▶ [Task instructions]: All entries must be transcribed exactly, down to the last character.

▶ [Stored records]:
***
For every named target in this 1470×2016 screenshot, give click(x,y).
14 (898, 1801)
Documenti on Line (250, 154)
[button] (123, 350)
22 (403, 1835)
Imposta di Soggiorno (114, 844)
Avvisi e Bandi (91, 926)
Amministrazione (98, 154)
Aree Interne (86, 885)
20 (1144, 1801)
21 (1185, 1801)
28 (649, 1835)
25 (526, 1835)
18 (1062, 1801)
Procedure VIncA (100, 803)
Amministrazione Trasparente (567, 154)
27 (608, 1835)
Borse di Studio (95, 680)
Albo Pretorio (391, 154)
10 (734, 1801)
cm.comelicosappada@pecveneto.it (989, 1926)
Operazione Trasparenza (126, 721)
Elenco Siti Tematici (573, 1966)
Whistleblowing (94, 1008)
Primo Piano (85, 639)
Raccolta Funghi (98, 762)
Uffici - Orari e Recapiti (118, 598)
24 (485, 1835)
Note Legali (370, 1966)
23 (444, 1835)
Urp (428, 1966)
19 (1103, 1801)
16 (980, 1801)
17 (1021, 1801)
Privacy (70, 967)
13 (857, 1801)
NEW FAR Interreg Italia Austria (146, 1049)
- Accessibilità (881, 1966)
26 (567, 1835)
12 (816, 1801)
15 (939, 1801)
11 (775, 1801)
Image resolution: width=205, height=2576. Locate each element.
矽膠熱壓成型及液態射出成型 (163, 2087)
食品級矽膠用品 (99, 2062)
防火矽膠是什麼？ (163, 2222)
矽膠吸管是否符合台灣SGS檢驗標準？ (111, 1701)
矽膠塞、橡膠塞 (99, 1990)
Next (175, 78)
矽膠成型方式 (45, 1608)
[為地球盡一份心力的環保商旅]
***
▶ [The completed task]:
For every named target in this 1470×2016 screenshot, give click(x,y).
14 (898, 1801)
Documenti on Line (250, 154)
[button] (123, 350)
22 (403, 1835)
Imposta di Soggiorno (114, 844)
Avvisi e Bandi (91, 926)
Amministrazione (98, 154)
Aree Interne (86, 885)
20 (1144, 1801)
21 (1185, 1801)
28 (649, 1835)
25 (526, 1835)
18 (1062, 1801)
Procedure VIncA (100, 803)
Amministrazione Trasparente (567, 154)
27 (608, 1835)
Borse di Studio (95, 680)
Albo Pretorio (391, 154)
10 (734, 1801)
cm.comelicosappada@pecveneto.it (989, 1926)
Operazione Trasparenza (126, 721)
Elenco Siti Tematici (573, 1966)
Whistleblowing (94, 1008)
Primo Piano (85, 639)
Raccolta Funghi (98, 762)
Uffici - Orari e Recapiti (118, 598)
24 (485, 1835)
Note Legali (370, 1966)
23 (444, 1835)
Urp (428, 1966)
19 (1103, 1801)
16 (980, 1801)
17 (1021, 1801)
Privacy (70, 967)
13 (857, 1801)
NEW FAR Interreg Italia Austria (146, 1049)
- Accessibilità (881, 1966)
26 (567, 1835)
12 (816, 1801)
15 (939, 1801)
11 (775, 1801)
Image resolution: width=205, height=2576. Locate each element.
矽膠熱壓成型及液態射出成型 (163, 2087)
食品級矽膠用品 (99, 2062)
防火矽膠是什麼？ (163, 2222)
矽膠吸管是否符合台灣SGS檢驗標準？ (111, 1701)
矽膠塞、橡膠塞 (99, 1990)
Next (175, 78)
矽膠成型方式 (45, 1608)
[為地球盡一份心力的環保商旅]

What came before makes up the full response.